Alıntı metin:

-*-*-

Okullarda müfredat adı altındaki içerikler, çocukların kafalarına zorla sokuluyor sanki. Çocuklar, kendileri istedikleri için bu dersleri öğrenmiyorlar. Öğretmenlerini üzmemek, ailelerini mutlu etmek, ödül almak, cezadan kurtulmak ya da öylesine sebeplerle  öğreniyorlar genellikle. Öğrendiklerini de kısa bir süre sonra tamamen unutuyorlar.

Bir çok öğrenci aynı soruyu soruyor öğretmenlerine: 'Hocam bu ne işimize yarayacak?'

Bu soruya elle tutulur, gözle görülür bir cevap üretmek kolay değil elbette öğretmenler için. Çünkü müfredat güncel değil bir çok açıdan ve hayatla ilişkilendirilmesi oldukça güçgözüküyor.

Çocuklar ne yapıyor peki bu durum karşısında? 

Kendi istediklerini, ilgilerini çeken konuları, merak ettiklerini 'YouTube'den öğreniyorlar. Ü stelik kendi istekleriyle ve sıkılmadan öğreniyorlar.

-*-*-

Liste:
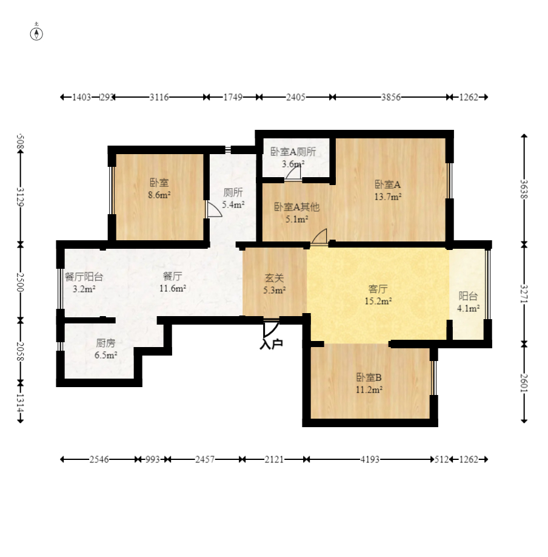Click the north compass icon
[38, 33]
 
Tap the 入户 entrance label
[271, 344]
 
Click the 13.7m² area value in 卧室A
[388, 196]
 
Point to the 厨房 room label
[105, 343]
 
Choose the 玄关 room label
[274, 278]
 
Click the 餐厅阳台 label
[84, 277]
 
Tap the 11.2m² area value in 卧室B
[369, 390]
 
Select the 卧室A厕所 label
[293, 152]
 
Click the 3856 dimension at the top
[390, 97]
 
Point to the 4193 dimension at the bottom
[369, 459]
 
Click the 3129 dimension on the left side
[21, 197]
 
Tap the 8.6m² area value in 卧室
[159, 195]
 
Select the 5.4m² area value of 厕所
[233, 204]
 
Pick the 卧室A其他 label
[296, 207]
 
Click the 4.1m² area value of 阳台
[468, 308]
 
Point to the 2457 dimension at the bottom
[204, 459]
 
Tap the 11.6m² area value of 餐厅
[173, 289]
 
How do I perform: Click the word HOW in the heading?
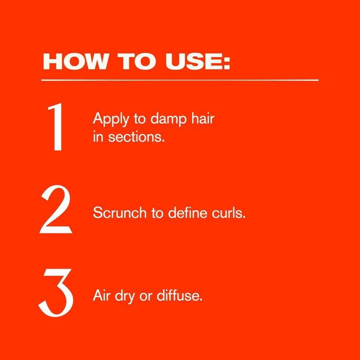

-*-*-

Verilen görev A: Müfredat ve YouTube üzerine olan metinde "Okullarda müfredat adı" ile başlayıp "bu durum karşısında?" sözlerine kadar uzanan bölümü birebir kopyala.
Verilen görev B: Okul müfredatı ve YouTube'dan öğrenme üzerine olan metni kaldığı yerden devam ettir.

Doğru cevap A:
Okullarda müfredat adı altındaki içerikler, çocukların kafalarına zorla sokuluyor sanki. Çocuklar, kendileri istedikleri için bu dersleri öğrenmiyorlar. Öğretmenlerini üzmemek, ailelerini mutlu etmek, ödül almak, cezadan kurtulmak ya da öylesine sebeplerle  öğreniyorlar genellikle. Öğrendiklerini de kısa bir süre sonra tamamen unutuyorlar.

Bir çok öğrenci aynı soruyu soruyor öğretmenlerine: 'Hocam bu ne işimize yarayacak?'

Bu soruya elle tutulur, gözle görülür bir cevap üretmek kolay değil elbette öğretmenler için. Çünkü müfredat güncel değil bir çok açıdan ve hayatla ilişkilendirilmesi oldukça güçgözüküyor.

Çocuklar ne yapıyor peki bu durum karşısında?

Doğru cevap B:
Saatlerce, bir videonun başından kalkmadan, defalarca izleyerek arzu ettiği bir şeyi öğreniyorlar. Bu gün öğretmenlerin en büyük rakibi artık 'YouTube' desek abartmış olmayız. Çünkü oradaki içerikler oldukça güncel, eğlenceli, dikkat çekici ve cazip. Bir 'YouTube' kadar öğrencilerin dünyalarına giremiyor ve onları peşimizden sürükleyemiyoruz artık.

Hal böyle olunca okulların varlık sebebi sadece bilgi aktarmak olmamalıdır artık. Çünkü bilgiye erişimin son derece hızlı, kolay ve eğlenceli yolları var artık.
Sadece sınavlara öğrenci hazırlayan, sınav için bilgi aktaran bir okul formatından uzaklaşılmalıdır.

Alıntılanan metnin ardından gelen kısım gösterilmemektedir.